Depuis qu’Il a accordé son pas sur le mien, j’ai l’impression que, à travers Lui, la vie me contraint à revoir ma position, à réfléchir différemment, plus en profondeur, en prenant en compte des facteurs que je ne connaissais pas.
Je le regarde vivre, je l’interroge, je l’écoute beaucoup…
J’apprends…
Pour la première fois, j’ai devant moi un homme qui s’est trouvé sur les sites de conflits internationaux, qui a été exposé.
Il n’en parle que s’il est questionné, et toujours de manière posée.
Il me raconte, m’explique, ne cherche à me convaincre de rien, minimise, me dit que c’est une période oubliée de son existence.
Et pourtant si proche…
Quand il n’est pas là, je regarde les photos qu’il a conservées de sa vie en kaki.
Et j’essaie de comprendre…
Comment vit-on des situations aussi extrêmes, aussi anormales?
Comment gère-t-on la peur, la sienne et celle des autres, celle des civils sur lesquels des ombres tirent dès qu’ils sortent chercher le pain?
Comment supporte-t-on la violence, l’agression, les routes minées, les tirs, les explosions?
Pourquoi choisit-on la voie d’une carrière militaire?
Pourquoi s’engage-t-on, accepte-t-on de se mettre en danger pour protéger la vie des autres?

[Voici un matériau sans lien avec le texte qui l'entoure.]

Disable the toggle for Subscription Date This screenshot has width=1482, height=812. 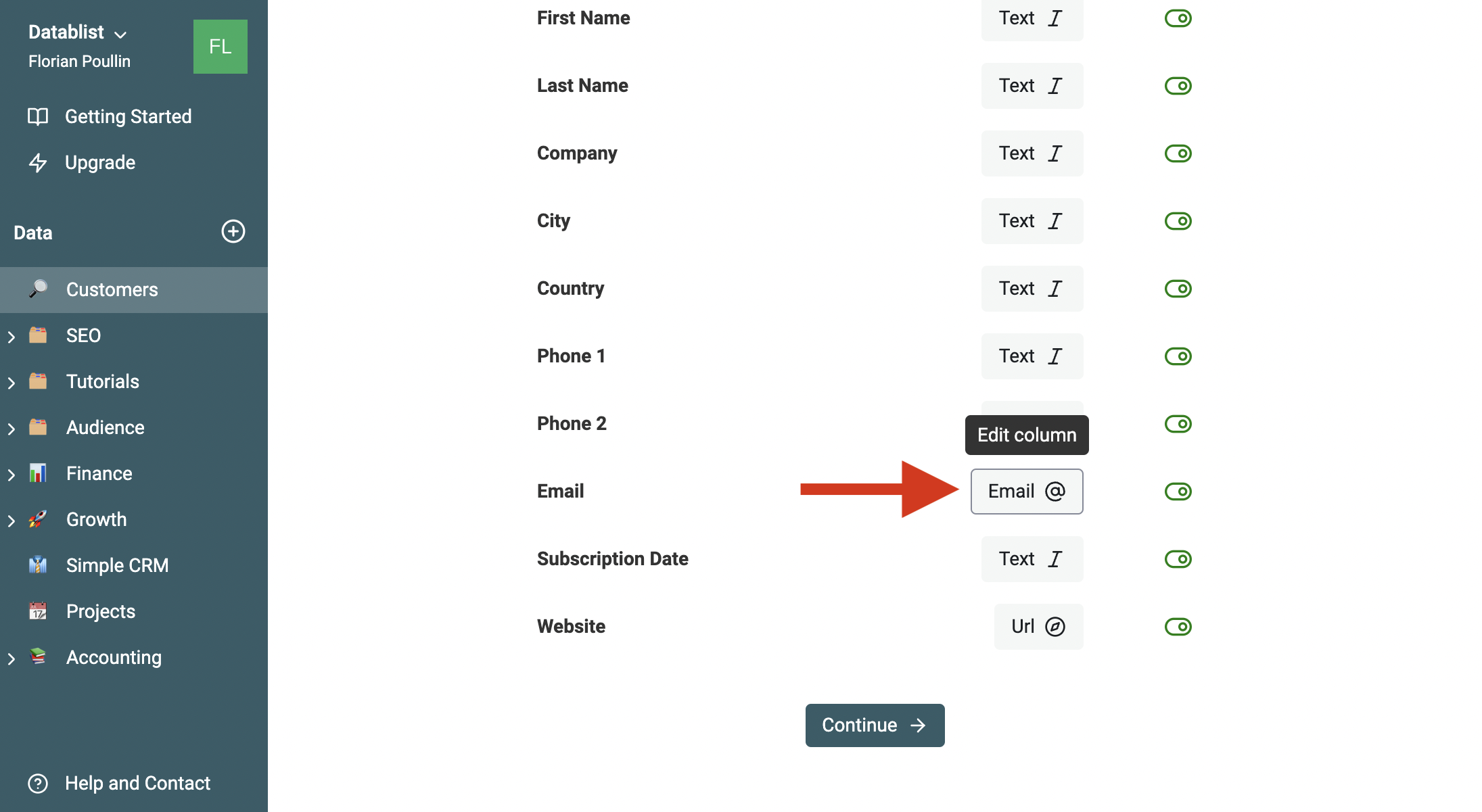coord(1177,558)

Il me parle avec ses mots d’homme.

Nos univers sont très différents, mais nos valeurs sont les mêmes.
Entre nous, le dialogue est essentiel, vital, même…

En l’écoutant, je découvre le quotidien des Casques Bleus.
Le ressenti de ces soldats de la Paix, à travers l’un des leurs.
Il ne tombe jamais ni dans le pathos, ni dans l’exagération.
Il utilise des mots ancrés dans une réalité dénuée de romanesque.
Ses médailles, il ne me les a montrées que parce que je le lui ai demandé.
Il n’y attache aucune importance.
Il me dépeint les situations dans leur contexte, s’attarde sur l’aspect politique, primordial, m’explique le fonctionnement de l’Armée, l’importance de la formation, de la maîtrise de soi.
Son regard est lucide, toujours.

Oui, j’apprends…

En le regardant m’entourer comme il le fait, je réalise que ces hommes en treillis ne se limitent heureusement pas à leur profession.
Nous sommes loin des Rambos déchaînés, caricaturés, que l’on voit sous les traits d’un Stallone.
Nous sommes dans l’humain, simplement.

Celui qui m’accompagne est, à mon égard, d’une douceur extrême.
Mais je sais qu’il est doté d’une personnalité forte et volontaire.
Avec lui, le courage n’est pas une notion abstraite.
Je m’en aperçois chaque jour.
Cela me change de ce que j’ai vécu…

Il a posé les armes pour réintégrer la vie civile.
Mais à sa façon de s’engager dans l’existence, de prendre chaque jour à bras le corps, je sais qu’il restera toujours un combattant.
Réfléchi, calme, fiable et paisible, mais combattant quand même dans sa manière de ne jamais laisser la vie lui imposer sa loi.